### Problem requirements
Copy out exactly the lines from the start of the data to the line containing "Task: Open the search filter on price column". Include both.

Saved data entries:
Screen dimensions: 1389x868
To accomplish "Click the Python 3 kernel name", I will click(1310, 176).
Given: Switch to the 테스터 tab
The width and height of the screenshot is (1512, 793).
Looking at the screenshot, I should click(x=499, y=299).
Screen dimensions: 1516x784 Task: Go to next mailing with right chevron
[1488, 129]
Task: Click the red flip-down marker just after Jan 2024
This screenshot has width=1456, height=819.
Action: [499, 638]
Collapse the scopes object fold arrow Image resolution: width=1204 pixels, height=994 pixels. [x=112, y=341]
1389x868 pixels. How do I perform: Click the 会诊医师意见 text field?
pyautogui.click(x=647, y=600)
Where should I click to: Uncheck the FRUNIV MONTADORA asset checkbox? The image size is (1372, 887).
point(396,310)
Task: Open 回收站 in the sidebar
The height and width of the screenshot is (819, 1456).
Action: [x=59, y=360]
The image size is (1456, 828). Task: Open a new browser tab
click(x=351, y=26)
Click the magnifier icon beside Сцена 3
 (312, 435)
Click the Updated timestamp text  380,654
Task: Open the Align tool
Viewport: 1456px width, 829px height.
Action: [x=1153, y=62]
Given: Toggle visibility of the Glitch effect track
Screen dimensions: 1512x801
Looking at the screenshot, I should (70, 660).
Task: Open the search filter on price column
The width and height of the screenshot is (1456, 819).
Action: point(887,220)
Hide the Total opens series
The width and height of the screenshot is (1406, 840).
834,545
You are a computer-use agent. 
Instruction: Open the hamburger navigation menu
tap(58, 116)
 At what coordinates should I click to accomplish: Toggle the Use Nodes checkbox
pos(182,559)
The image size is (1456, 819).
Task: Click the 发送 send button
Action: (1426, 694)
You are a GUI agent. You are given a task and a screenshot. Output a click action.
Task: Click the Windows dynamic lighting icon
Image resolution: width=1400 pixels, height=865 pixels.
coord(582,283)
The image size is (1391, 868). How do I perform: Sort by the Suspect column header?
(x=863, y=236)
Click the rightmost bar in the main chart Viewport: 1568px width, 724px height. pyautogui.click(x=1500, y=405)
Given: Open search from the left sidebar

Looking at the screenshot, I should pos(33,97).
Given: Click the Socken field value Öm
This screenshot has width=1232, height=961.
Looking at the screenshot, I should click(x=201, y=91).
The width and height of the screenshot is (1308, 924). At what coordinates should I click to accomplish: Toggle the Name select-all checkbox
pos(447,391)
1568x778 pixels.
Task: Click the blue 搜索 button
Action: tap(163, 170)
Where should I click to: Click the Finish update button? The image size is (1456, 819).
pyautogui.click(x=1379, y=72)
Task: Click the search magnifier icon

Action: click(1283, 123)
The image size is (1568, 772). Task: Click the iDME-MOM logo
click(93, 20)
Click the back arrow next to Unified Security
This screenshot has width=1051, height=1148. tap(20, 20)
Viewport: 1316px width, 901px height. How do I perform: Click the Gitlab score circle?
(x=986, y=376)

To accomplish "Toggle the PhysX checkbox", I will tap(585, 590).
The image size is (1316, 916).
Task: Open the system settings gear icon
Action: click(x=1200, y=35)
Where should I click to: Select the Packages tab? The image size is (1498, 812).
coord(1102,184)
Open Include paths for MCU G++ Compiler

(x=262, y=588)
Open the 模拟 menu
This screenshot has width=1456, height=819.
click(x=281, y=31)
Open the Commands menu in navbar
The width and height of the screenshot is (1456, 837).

### Answer section
Screen dimensions: 1389x868
To accomplish "Click the Python 3 kernel name", I will click(1310, 176).
Given: Switch to the 테스터 tab
The width and height of the screenshot is (1512, 793).
Looking at the screenshot, I should click(x=499, y=299).
Screen dimensions: 1516x784 Task: Go to next mailing with right chevron
[1488, 129]
Task: Click the red flip-down marker just after Jan 2024
This screenshot has width=1456, height=819.
Action: [499, 638]
Collapse the scopes object fold arrow Image resolution: width=1204 pixels, height=994 pixels. [x=112, y=341]
1389x868 pixels. How do I perform: Click the 会诊医师意见 text field?
pyautogui.click(x=647, y=600)
Where should I click to: Uncheck the FRUNIV MONTADORA asset checkbox? The image size is (1372, 887).
point(396,310)
Task: Open 回收站 in the sidebar
The height and width of the screenshot is (819, 1456).
Action: [x=59, y=360]
The image size is (1456, 828). Task: Open a new browser tab
click(x=351, y=26)
Click the magnifier icon beside Сцена 3
 (312, 435)
Click the Updated timestamp text  380,654
Task: Open the Align tool
Viewport: 1456px width, 829px height.
Action: [x=1153, y=62]
Given: Toggle visibility of the Glitch effect track
Screen dimensions: 1512x801
Looking at the screenshot, I should (70, 660).
Task: Open the search filter on price column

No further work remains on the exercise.